About this exercise » Repeat each line of the data exactly as written.
↓↓↓
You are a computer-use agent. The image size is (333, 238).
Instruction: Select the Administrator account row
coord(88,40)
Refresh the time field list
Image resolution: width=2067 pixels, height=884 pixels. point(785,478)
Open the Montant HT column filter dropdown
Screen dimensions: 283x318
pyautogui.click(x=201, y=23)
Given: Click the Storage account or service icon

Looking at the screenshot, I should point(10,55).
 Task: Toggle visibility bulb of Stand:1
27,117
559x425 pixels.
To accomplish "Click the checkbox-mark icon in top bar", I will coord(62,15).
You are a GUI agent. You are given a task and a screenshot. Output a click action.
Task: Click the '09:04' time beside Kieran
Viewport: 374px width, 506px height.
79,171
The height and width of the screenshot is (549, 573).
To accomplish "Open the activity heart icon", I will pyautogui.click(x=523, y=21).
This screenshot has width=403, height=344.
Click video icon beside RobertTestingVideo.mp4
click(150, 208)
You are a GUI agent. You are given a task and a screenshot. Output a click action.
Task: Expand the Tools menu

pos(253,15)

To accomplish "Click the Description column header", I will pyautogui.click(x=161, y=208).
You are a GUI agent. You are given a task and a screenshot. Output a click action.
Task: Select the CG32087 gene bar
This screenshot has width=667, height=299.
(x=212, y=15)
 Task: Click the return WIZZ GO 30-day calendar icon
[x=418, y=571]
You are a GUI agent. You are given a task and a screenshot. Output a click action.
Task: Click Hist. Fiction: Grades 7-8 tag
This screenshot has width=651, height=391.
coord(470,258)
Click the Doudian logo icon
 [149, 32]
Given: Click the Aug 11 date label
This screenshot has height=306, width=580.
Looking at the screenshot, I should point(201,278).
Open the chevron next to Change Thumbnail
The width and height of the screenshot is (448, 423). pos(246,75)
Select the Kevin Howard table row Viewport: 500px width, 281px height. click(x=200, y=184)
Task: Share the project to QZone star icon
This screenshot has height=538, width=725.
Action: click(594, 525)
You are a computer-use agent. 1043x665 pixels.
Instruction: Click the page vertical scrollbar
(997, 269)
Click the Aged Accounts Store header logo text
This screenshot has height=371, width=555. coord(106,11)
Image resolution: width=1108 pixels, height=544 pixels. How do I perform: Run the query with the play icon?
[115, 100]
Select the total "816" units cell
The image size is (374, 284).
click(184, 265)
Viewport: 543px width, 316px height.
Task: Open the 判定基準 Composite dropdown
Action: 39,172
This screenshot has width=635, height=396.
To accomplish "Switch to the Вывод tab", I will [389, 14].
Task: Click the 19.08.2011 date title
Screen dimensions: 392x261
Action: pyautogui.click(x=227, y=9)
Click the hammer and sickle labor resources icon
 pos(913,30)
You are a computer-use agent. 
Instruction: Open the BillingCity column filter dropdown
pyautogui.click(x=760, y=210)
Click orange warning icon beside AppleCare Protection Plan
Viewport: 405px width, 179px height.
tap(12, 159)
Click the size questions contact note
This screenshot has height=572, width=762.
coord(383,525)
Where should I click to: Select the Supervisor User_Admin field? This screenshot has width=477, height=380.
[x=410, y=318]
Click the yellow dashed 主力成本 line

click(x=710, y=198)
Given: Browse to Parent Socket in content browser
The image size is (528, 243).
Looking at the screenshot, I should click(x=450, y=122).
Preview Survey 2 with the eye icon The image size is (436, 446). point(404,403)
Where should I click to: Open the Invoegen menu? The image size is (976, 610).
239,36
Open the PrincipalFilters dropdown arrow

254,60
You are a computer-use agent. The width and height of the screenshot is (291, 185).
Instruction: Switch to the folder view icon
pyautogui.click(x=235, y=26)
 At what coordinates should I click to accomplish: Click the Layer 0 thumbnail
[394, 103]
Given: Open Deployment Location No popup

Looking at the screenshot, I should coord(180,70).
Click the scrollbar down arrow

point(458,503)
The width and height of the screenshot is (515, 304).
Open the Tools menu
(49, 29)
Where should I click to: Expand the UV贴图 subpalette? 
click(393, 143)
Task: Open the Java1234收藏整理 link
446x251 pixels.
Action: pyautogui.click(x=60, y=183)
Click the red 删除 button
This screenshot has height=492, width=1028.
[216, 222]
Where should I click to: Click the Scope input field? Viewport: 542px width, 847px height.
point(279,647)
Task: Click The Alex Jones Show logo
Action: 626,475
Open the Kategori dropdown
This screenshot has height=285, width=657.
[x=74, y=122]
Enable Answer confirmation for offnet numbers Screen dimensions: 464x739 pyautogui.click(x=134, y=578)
↑↑↑
Answer for this exercise »
You are a computer-use agent. The image size is (333, 238).
Instruction: Select the Administrator account row
coord(88,40)
Refresh the time field list
Image resolution: width=2067 pixels, height=884 pixels. point(785,478)
Open the Montant HT column filter dropdown
Screen dimensions: 283x318
pyautogui.click(x=201, y=23)
Given: Click the Storage account or service icon

Looking at the screenshot, I should point(10,55).
 Task: Toggle visibility bulb of Stand:1
27,117
559x425 pixels.
To accomplish "Click the checkbox-mark icon in top bar", I will coord(62,15).
You are a GUI agent. You are given a task and a screenshot. Output a click action.
Task: Click the '09:04' time beside Kieran
Viewport: 374px width, 506px height.
79,171
The height and width of the screenshot is (549, 573).
To accomplish "Open the activity heart icon", I will pyautogui.click(x=523, y=21).
This screenshot has width=403, height=344.
Click video icon beside RobertTestingVideo.mp4
click(150, 208)
You are a GUI agent. You are given a task and a screenshot. Output a click action.
Task: Expand the Tools menu

pos(253,15)

To accomplish "Click the Description column header", I will pyautogui.click(x=161, y=208).
You are a GUI agent. You are given a task and a screenshot. Output a click action.
Task: Select the CG32087 gene bar
This screenshot has width=667, height=299.
(x=212, y=15)
 Task: Click the return WIZZ GO 30-day calendar icon
[x=418, y=571]
You are a GUI agent. You are given a task and a screenshot. Output a click action.
Task: Click Hist. Fiction: Grades 7-8 tag
This screenshot has width=651, height=391.
coord(470,258)
Click the Doudian logo icon
 [149, 32]
Given: Click the Aug 11 date label
This screenshot has height=306, width=580.
Looking at the screenshot, I should point(201,278).
Open the chevron next to Change Thumbnail
The width and height of the screenshot is (448, 423). pos(246,75)
Select the Kevin Howard table row Viewport: 500px width, 281px height. click(x=200, y=184)
Task: Share the project to QZone star icon
This screenshot has height=538, width=725.
Action: click(594, 525)
You are a computer-use agent. 1043x665 pixels.
Instruction: Click the page vertical scrollbar
(997, 269)
Click the Aged Accounts Store header logo text
This screenshot has height=371, width=555. coord(106,11)
Image resolution: width=1108 pixels, height=544 pixels. How do I perform: Run the query with the play icon?
[115, 100]
Select the total "816" units cell
The image size is (374, 284).
click(184, 265)
Viewport: 543px width, 316px height.
Task: Open the 判定基準 Composite dropdown
Action: 39,172
This screenshot has width=635, height=396.
To accomplish "Switch to the Вывод tab", I will [389, 14].
Task: Click the 19.08.2011 date title
Screen dimensions: 392x261
Action: pyautogui.click(x=227, y=9)
Click the hammer and sickle labor resources icon
 pos(913,30)
You are a computer-use agent. 
Instruction: Open the BillingCity column filter dropdown
pyautogui.click(x=760, y=210)
Click orange warning icon beside AppleCare Protection Plan
Viewport: 405px width, 179px height.
tap(12, 159)
Click the size questions contact note
This screenshot has height=572, width=762.
coord(383,525)
Where should I click to: Select the Supervisor User_Admin field? This screenshot has width=477, height=380.
[x=410, y=318]
Click the yellow dashed 主力成本 line

click(x=710, y=198)
Given: Browse to Parent Socket in content browser
The image size is (528, 243).
Looking at the screenshot, I should click(x=450, y=122).
Preview Survey 2 with the eye icon The image size is (436, 446). point(404,403)
Where should I click to: Open the Invoegen menu? The image size is (976, 610).
239,36
Open the PrincipalFilters dropdown arrow

254,60
You are a computer-use agent. The width and height of the screenshot is (291, 185).
Instruction: Switch to the folder view icon
pyautogui.click(x=235, y=26)
 At what coordinates should I click to accomplish: Click the Layer 0 thumbnail
[394, 103]
Given: Open Deployment Location No popup

Looking at the screenshot, I should coord(180,70).
Click the scrollbar down arrow

point(458,503)
The width and height of the screenshot is (515, 304).
Open the Tools menu
(49, 29)
Where should I click to: Expand the UV贴图 subpalette? 
click(393, 143)
Task: Open the Java1234收藏整理 link
446x251 pixels.
Action: pyautogui.click(x=60, y=183)
Click the red 删除 button
This screenshot has height=492, width=1028.
[216, 222]
Where should I click to: Click the Scope input field? Viewport: 542px width, 847px height.
point(279,647)
Task: Click The Alex Jones Show logo
Action: 626,475
Open the Kategori dropdown
This screenshot has height=285, width=657.
[x=74, y=122]
Enable Answer confirmation for offnet numbers Screen dimensions: 464x739 pyautogui.click(x=134, y=578)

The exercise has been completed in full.